Sub-Processors
Last updated: May 30, 2026
The following third parties process limited CloudPath Academy user data on our behalf. We require each sub-processor to maintain at least the same data-protection standards we apply ourselves, and we maintain an executed Data Processing Agreement with every entity that processes personal data of EU/UK residents. Executed DPAs / SCCs are available on request to privacy@cloudpathportal.com.
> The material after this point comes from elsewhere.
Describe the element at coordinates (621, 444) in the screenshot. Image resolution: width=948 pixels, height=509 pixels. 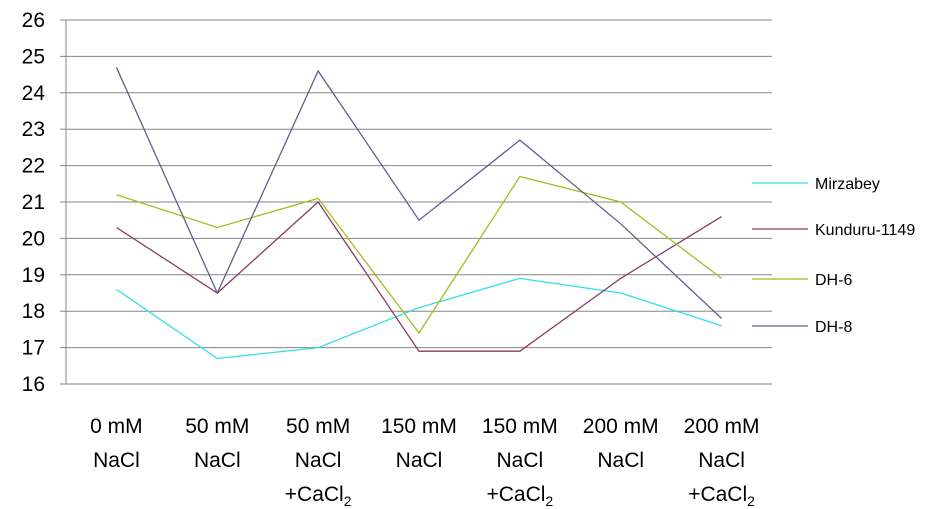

We provide 30 days' notice of new or changed sub-processors via this page. To subscribe to changes, email privacy@cloudpathportal.com with the subject “Sub-processor notifications”.
Amazon Web Services (AWS)
privacy policy ↗- Purpose
- Infrastructure hosting: ECS Fargate, RDS Postgres, S3, ALB, CloudWatch.
- Data processed
- All user data stored at rest (Postgres), images / certificates (S3), application logs (CloudWatch).
- Location
- us-east-1 (United States)
- Transfer mechanism
- EU-US Data Privacy Framework certification + Standard Contractual Clauses (Module 2 controller-to-processor).
Neon
privacy policy ↗- Purpose
- Managed serverless PostgreSQL.
- Data processed
- User account records, enrollments, lesson progress, subscriptions, grading verdicts.
- Location
- US region
- Transfer mechanism
- Standard Contractual Clauses per Neon DPA.
Stripe
privacy policy ↗- Purpose
- Payment processing, subscription billing, invoicing.
- Data processed
- Customer email, payment method tokens, billing address, last-4 + brand of card. CloudPath never sees raw card numbers.
- Location
- Global, primary US.
- Transfer mechanism
- EU-US Data Privacy Framework certification + Standard Contractual Clauses. PCI DSS Level 1 service provider.
Anthropic
privacy policy ↗- Purpose
- AI chat / Ask Onyx, AI grading on the four grader paths, content generation.
- Data processed
- Lesson context, student submissions (assignment text, internship artifacts), career-tool prompts. We do NOT pass user names or email to Anthropic.
- Location
- US
- Transfer mechanism
- Standard Contractual Clauses via Anthropic Data Processing Agreement. API request logs may be retained by Anthropic per their published retention schedule (typically up to 30 days for trust-and-safety review); CloudPath does not control upstream retention.
OpenAI
privacy policy ↗- Purpose
- Whisper transcription + TTS for internship dialogue + /tutor voice mode.
- Data processed
- Audio uploads from the voice-tutor + internship simulation surfaces; generated audio responses.
- Location
- US
- Transfer mechanism
- Standard Contractual Clauses via OpenAI Data Processing Agreement.
Resend
privacy policy ↗- Purpose
- Transactional email delivery (welcome, verification, payment-failed, cancellation, weekly digest, founder KPI report, contact form notifications).
- Data processed
- Recipient email address, name, email body content.
- Location
- US (primary)
- Transfer mechanism
- Standard Contractual Clauses via Resend DPA.
PostHog
privacy policy ↗- Purpose
- Product analytics, conversion funnels, session replay (when explicitly enabled).
- Data processed
- Pseudonymous user id (PostHog distinct_id), pageviews, event properties (URL with PII params scrubbed before send), device + browser metadata. Only loaded after analytics cookie consent.
- Location
- EU instance (eu.posthog.com) when configured for EU users; US instance otherwise.
- Transfer mechanism
- Standard Contractual Clauses per PostHog DPA. EU residents are routed to eu.posthog.com to avoid international transfer.
Meta (Facebook)
privacy policy ↗- Purpose
- Advertising pixel for audience targeting on the landing page.
- Data processed
- Pageview events with the URL and standard browser metadata. Only loaded after analytics cookie consent and only if NEXT_PUBLIC_META_PIXEL_ID is configured.
- Location
- Global, primary US.
- Transfer mechanism
- EU-US Data Privacy Framework certification + Standard Contractual Clauses.
- Purpose
- Insight Tag for B2B retargeting on the landing page.
- Data processed
- Pageview events with the URL. Only loaded after analytics cookie consent and only if NEXT_PUBLIC_LINKEDIN_PARTNER_ID is configured.
- Location
- Global, primary US.
- Transfer mechanism
- EU-US Data Privacy Framework certification + Standard Contractual Clauses.
IONOS
privacy policy ↗- Purpose
- DNS hosting for cloudpathportal.com.
- Data processed
- DNS resolution metadata only. No user content.
- Location
- EU (Germany)
- Transfer mechanism
- Not applicable — DNS lookup traffic only.